In a post published on his company’s website, Stanford professor Paul Milgrom responded to the recent ProMarket pieces by Glen Weyl and Stefano Feltri on the 2017 FCC Spectrum Incentive Auction.


In a post published on his company’s website and in the blog Digitopoly, Stanford professor Paul Milgrom responded to the two recent ProMarket pieces by Stefano Feltri and Glen Weyl on the circumstances surrounding the 2017 US Spectrum Incentive Auction. Milgrom, one of the auction’s principal designers, disputed Feltri’s and Weyl’s “false claims” and “conspiratorial narrative,” which, he wrote, portrayed the small community of academic market design economists as “secretive and corrupt.”

Before detailing Milgrom’s contentions, some necessary background: the 2017 Spectrum Incentive Auction was a two-sided auction in which the Federal Communications Commission (FCC) repurchased spectrum held by TV broadcasters and reallocated it to wireless companies. Authorized by Congress in 2012 and conducted in 2016 and early 2017, the auction was a complex and massive undertaking that repurposed 84 megahertz of spectrum and yielded nearly $20 billion in revenue. It was lauded as a great success for the government, for the broadcasters and mobile companies that took part in it, and, importantly, for the economists who designed it.

- _Dataset section_
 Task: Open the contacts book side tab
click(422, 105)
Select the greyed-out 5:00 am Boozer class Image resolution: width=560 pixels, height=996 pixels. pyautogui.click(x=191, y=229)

- _Written task A_
Decide whether each statement below agrees with the spectrum auction article, answering yes or no and quoting the words of the article that decide it: (i) the auction repurposed 84 megahertz of spectrum; (ii) Congress authorized the auction in 2016; (iii) Milgrom was one of the auction's principal designers.
- _Written task B_
Transcribe the spectrum auction article between "Before detailing Milgrom’s" and "who designed it.", inclusive.
- _Written task C_
According to the spectrum auction article, how much revenue did the auction yield?

- _Task answer A_
(i) Yes: "repurposed 84 megahertz of spectrum"
(ii) No: "Authorized by Congress in 2012"
(iii) Yes: "Milgrom, one of the auction’s principal designers"

- _Task answer B_
Before detailing Milgrom’s contentions, some necessary background: the 2017 Spectrum Incentive Auction was a two-sided auction in which the Federal Communications Commission (FCC) repurchased spectrum held by TV broadcasters and reallocated it to wireless companies. Authorized by Congress in 2012 and conducted in 2016 and early 2017, the auction was a complex and massive undertaking that repurposed 84 megahertz of spectrum and yielded nearly $20 billion in revenue. It was lauded as a great success for the government, for the broadcasters and mobile companies that took part in it, and, importantly, for the economists who designed it.

- _Task answer C_
Nearly $20 billion.